Start of Provided information

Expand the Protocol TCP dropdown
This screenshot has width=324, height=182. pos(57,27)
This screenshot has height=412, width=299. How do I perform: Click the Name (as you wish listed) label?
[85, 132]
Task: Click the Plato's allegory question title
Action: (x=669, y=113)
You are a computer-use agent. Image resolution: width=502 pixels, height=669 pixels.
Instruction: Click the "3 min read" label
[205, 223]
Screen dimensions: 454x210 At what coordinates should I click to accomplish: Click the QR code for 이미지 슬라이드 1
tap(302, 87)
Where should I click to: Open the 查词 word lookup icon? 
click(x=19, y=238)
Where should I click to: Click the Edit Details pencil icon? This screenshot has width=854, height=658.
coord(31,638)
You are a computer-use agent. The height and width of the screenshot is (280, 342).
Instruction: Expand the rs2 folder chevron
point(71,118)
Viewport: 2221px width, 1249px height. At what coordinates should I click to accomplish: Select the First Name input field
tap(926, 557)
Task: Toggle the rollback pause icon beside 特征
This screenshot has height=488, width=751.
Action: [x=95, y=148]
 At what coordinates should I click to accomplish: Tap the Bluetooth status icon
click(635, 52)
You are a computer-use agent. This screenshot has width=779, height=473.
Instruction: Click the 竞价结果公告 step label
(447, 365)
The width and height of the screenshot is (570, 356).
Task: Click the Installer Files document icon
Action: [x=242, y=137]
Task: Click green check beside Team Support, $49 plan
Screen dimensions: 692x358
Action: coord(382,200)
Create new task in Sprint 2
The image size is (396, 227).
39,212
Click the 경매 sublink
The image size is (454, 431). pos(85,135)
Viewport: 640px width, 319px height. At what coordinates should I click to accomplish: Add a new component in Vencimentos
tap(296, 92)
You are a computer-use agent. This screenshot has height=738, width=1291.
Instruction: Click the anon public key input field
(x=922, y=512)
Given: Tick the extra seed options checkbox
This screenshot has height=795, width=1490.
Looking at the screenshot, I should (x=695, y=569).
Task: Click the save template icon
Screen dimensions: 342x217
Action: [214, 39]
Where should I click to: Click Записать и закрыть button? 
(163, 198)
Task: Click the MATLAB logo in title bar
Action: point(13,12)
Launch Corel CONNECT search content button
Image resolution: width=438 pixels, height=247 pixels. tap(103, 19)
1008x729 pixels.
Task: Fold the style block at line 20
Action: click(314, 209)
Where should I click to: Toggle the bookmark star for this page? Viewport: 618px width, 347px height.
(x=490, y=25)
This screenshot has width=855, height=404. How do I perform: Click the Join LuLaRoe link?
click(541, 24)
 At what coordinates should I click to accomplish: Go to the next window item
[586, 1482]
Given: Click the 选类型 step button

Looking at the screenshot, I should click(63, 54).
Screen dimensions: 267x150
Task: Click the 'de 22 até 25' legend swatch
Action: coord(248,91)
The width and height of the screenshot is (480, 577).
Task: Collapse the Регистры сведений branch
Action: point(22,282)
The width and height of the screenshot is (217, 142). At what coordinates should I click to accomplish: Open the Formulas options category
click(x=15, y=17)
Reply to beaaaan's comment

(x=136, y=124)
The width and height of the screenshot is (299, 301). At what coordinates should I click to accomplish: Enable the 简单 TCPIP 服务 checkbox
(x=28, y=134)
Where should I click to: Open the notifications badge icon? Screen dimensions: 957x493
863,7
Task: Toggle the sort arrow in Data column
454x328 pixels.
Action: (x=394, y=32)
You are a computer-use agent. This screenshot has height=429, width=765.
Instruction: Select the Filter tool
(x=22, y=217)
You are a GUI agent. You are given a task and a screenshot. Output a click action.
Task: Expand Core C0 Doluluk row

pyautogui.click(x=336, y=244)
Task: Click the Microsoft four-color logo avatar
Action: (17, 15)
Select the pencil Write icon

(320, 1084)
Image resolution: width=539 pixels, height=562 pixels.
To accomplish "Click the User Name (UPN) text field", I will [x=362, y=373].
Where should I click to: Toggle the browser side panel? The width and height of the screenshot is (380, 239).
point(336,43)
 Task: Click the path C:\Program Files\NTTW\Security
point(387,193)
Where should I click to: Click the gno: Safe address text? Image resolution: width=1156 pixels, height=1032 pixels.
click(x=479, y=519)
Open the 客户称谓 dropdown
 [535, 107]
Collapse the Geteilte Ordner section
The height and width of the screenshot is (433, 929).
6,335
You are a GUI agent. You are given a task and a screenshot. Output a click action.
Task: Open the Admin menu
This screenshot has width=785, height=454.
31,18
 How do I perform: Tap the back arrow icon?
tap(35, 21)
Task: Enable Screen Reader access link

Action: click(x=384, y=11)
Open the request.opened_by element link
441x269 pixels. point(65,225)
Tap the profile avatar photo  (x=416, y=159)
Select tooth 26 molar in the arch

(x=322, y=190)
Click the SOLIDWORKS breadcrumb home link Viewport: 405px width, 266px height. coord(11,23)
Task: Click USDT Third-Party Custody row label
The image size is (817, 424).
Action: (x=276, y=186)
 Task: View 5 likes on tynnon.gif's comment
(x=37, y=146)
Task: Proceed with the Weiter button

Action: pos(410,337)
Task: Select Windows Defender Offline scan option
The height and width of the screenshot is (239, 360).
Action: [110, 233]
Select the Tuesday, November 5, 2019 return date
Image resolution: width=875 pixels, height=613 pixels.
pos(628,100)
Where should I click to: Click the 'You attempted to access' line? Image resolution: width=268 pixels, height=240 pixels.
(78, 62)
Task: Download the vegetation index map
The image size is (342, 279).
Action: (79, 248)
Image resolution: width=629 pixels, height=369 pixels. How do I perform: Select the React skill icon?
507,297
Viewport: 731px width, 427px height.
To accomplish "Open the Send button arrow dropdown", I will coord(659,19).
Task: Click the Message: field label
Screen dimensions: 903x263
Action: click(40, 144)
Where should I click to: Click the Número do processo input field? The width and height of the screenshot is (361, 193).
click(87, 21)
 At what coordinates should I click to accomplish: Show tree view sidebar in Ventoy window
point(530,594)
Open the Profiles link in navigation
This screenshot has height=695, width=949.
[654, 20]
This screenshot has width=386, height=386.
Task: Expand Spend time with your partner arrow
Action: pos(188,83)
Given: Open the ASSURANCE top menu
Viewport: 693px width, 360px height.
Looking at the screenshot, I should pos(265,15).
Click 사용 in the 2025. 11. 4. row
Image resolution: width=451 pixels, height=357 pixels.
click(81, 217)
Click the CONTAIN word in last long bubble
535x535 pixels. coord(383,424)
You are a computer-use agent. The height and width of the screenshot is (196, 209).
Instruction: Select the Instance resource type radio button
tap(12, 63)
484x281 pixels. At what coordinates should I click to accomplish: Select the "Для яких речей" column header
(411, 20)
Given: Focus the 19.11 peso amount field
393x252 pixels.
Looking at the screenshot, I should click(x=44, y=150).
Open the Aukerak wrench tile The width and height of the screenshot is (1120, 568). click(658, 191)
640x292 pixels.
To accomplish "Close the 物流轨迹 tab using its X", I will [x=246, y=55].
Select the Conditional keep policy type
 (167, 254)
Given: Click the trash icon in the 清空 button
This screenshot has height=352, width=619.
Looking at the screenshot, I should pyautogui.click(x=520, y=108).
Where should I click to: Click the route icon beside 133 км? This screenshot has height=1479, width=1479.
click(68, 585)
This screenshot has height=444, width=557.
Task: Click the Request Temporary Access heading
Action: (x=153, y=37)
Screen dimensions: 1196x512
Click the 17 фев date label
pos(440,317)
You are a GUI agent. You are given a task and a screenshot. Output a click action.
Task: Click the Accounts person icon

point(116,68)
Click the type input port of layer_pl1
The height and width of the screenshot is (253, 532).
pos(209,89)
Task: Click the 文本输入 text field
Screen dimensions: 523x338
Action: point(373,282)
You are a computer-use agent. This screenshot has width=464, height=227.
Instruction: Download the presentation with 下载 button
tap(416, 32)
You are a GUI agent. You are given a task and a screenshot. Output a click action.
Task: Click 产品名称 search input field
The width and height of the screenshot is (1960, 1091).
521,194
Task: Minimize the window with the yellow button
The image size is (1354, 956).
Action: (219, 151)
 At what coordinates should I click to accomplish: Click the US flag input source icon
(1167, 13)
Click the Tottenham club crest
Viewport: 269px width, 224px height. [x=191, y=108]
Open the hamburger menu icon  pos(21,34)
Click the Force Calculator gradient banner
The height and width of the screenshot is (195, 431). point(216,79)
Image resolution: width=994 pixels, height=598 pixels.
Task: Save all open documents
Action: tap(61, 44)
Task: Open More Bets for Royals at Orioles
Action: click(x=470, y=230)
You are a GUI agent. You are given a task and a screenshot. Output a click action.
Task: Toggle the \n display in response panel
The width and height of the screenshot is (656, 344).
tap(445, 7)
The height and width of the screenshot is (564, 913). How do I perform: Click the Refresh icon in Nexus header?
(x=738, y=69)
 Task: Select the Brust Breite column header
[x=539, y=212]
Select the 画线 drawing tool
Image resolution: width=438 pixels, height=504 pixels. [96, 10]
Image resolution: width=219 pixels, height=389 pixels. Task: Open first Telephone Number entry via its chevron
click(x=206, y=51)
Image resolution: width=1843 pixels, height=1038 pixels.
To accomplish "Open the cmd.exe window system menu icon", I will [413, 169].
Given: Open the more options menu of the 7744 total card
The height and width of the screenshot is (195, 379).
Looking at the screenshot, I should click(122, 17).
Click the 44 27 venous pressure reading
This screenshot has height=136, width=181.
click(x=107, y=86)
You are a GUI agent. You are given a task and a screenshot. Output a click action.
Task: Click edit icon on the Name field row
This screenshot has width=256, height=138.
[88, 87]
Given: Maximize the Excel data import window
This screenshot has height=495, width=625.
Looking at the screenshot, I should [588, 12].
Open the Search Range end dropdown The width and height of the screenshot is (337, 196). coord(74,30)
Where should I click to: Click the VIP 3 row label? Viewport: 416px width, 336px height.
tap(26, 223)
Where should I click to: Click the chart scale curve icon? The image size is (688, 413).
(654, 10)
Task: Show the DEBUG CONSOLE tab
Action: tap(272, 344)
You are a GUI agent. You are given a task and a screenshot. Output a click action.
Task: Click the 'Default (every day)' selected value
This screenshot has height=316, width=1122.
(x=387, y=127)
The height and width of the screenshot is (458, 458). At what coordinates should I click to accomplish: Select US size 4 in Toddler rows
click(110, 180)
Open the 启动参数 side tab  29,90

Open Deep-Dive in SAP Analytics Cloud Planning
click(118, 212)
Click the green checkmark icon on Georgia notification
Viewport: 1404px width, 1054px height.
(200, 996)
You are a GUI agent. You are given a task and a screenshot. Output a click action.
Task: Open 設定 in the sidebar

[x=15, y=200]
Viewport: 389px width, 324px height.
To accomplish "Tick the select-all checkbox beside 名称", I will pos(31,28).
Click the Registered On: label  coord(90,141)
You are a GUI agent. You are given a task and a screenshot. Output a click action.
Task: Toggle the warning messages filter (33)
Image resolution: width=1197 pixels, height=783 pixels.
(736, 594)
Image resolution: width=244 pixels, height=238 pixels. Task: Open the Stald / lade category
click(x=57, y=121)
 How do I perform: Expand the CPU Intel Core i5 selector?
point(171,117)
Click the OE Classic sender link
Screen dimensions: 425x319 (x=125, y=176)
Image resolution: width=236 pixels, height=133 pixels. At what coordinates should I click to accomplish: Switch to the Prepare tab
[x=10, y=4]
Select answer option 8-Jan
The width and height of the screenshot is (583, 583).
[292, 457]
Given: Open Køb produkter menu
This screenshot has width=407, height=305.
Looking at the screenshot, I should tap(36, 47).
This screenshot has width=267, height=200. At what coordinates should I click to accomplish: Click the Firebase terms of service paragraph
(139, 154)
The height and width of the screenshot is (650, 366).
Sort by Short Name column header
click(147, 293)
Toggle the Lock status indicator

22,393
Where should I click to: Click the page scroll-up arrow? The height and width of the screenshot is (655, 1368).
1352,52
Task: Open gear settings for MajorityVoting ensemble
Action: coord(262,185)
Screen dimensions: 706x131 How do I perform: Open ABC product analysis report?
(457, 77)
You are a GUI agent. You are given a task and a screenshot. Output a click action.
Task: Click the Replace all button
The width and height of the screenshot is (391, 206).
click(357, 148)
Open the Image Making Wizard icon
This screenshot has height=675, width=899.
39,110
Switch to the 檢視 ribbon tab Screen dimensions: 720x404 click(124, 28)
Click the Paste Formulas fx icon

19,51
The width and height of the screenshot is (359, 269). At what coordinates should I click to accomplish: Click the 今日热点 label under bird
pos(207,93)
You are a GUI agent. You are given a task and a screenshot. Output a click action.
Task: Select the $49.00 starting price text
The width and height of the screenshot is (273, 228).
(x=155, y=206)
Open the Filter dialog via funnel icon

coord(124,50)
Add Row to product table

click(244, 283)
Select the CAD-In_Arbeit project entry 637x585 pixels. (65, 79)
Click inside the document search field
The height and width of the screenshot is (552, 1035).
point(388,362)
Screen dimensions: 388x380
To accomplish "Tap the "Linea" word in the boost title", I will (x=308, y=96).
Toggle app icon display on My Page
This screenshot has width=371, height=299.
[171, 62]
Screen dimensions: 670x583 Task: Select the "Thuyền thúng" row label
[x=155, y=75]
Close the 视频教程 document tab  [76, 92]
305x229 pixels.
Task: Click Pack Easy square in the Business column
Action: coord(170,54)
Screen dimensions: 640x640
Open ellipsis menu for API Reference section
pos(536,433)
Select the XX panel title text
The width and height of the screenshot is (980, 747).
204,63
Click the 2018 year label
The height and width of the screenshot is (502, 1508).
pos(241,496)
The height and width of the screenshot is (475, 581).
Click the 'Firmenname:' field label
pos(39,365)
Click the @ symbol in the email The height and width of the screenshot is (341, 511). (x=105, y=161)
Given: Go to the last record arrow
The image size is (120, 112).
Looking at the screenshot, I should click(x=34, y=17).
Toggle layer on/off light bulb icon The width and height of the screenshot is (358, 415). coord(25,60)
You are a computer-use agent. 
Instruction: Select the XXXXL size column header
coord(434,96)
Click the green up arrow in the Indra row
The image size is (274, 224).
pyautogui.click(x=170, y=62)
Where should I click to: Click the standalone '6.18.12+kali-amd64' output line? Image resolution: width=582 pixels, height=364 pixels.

End of Provided information

§ What is needed: Word for word, repeat the data from its first line through the line with "You are a computer-use agent. Image", including both of those lines and no others.

§ Answer below:
Expand the Protocol TCP dropdown
This screenshot has width=324, height=182. pos(57,27)
This screenshot has height=412, width=299. How do I perform: Click the Name (as you wish listed) label?
[85, 132]
Task: Click the Plato's allegory question title
Action: (x=669, y=113)
You are a computer-use agent. Image resolution: width=502 pixels, height=669 pixels.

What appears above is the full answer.